The words of a rapper are significant now that hip-hop has become one of our day's most prominent musical styles. Possibly one of the most touching is Logic's own 1-800-273-8255. The song, "1-800-273-8255," is named after the United States national suicide prevention hotline and follows the story of a caller who contacts the service and the counselor on the other end of the line. It ends on a reflective note with an outro by rising R&B star Khalid, who sings the song's catchy refrain: "I want to feel alive." The number of calls to the hotline increased by about 30 percent in the three weeks after the song was released.
Macklemore's song revealed his struggles with drug addiction and his subsequent sobriety. Macklemore's career was only getting started when he began having alcohol and drug misuse problems. After his father staged an intervention in 2008, Macklemore checked himself into treatment, and except for the incident he discusses in this song, he has remained sober ever since.
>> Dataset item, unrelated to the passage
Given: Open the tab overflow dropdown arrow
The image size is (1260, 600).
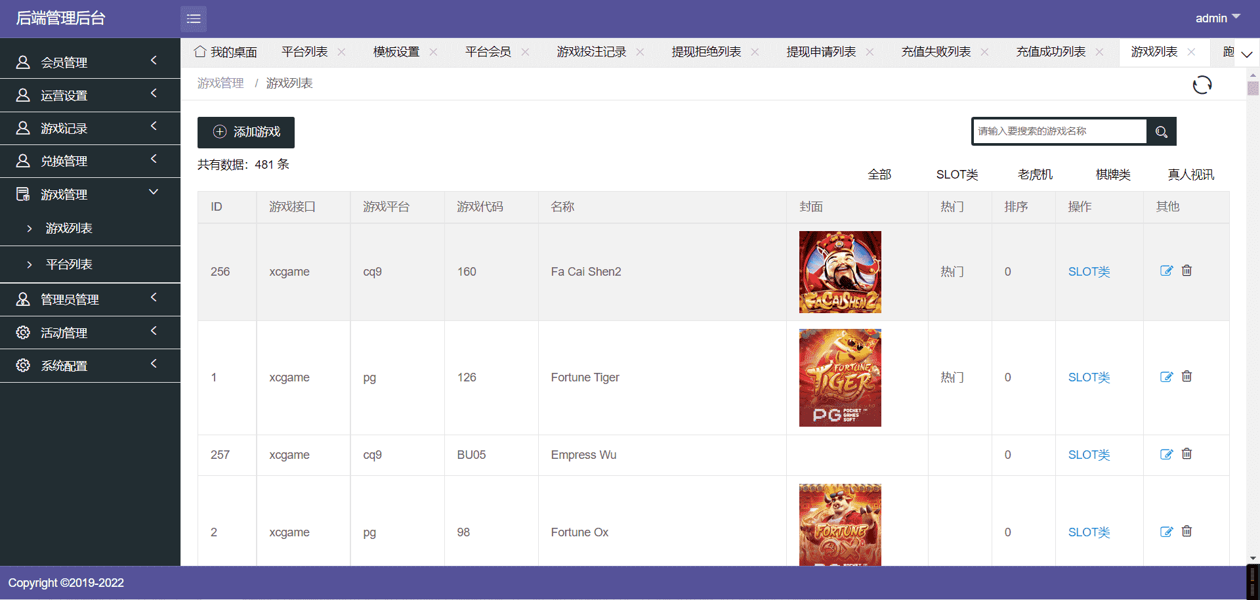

The lyrics are deep and meaningful, and they will help the listener appreciate and embrace the benefits of sobriety.
This song was sung by Dolly Parton in 2017 for the album "I BELIEVE IN YOU" for kids. The book was a hit in her children's Imagination Library, prompting the singer to create some songs based on its themes. She is especially moved by the songs "Chemo Hero" and "Brave Little Soldier," composed for her niece, who spent years fighting a potentially fatal illness. Parton said the album's title track was inspired by her niece's experience with leukemia as a youngster, which she mentioned in an interview promoting the album's release. For kids and teens dealing with health issues, this song can serve as a source of encouragement and confidence that they will get better.
There are several allusions in the song regarding overcoming anxiety. Ariana Grande must deal with stress daily because she is a successful recording artist. Breathing exercises and mental relaxation techniques are not a replacement for medication, although they can help alleviate anxiety. Ariana describes her panic episodes and how she dealt with them in this song. The problem is that she still gets it on days when she needs to be working.
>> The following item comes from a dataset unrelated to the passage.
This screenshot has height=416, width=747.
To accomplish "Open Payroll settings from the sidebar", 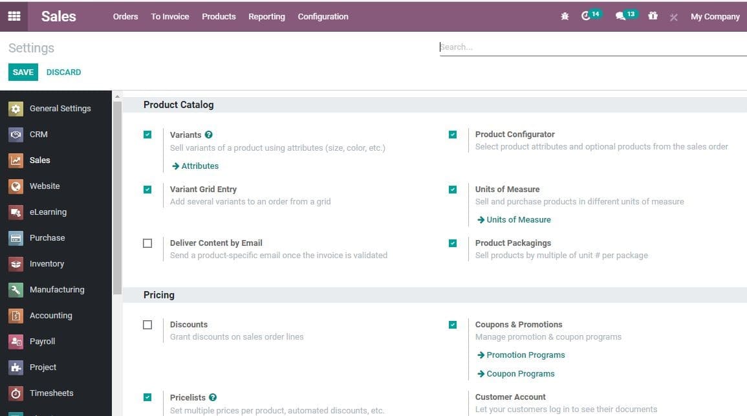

Stress and worry often seem to show up at the worst possible times. Unreal hallucinations, such as the room spinning around you, are common during an anxiety attack. 'Breathin' is a confessional song about the singer's life, as she has in the past discussed the daunting task of creating new music, recording it, releasing it on time, and promoting it.
According to the website Genius, Pharrell Williams's "Happy" lyrics are about maintaining optimism in the face of adversity. There's a chorus when he tells the audience to "clap along" in various ways to show their happiness. The music gets stuck in your head and makes you want to sing along every time it comes on.
The track's emphasis on joy was deliberate. Williams told ScreenSlam in June 2013 that the song's optimistic tone came from the title. The producers of Despicable Me 2 sought out a melody with a lot of heart and positivity, and they found it in Pharrell Williams' "Happy." Although he composed the song specifically for the film, he was aware of its potential appeal outside of the movie's plot. "It was awesome to make a song that when you're feeling down, you can just play it and feel a whole lot better," Williams told the outlet.
Yellow Fever, by Fela Kuti and African 70, was released in 1971. The legendary figure in the song disapproved of some black people's practice of lightening one's complexion. The bleaching process, which he equated to a fever, was given the name "Yellow Fever" by him. He argued that bleaching leads to an unhealthy lifestyle and causes people to lose touch with who they truly are.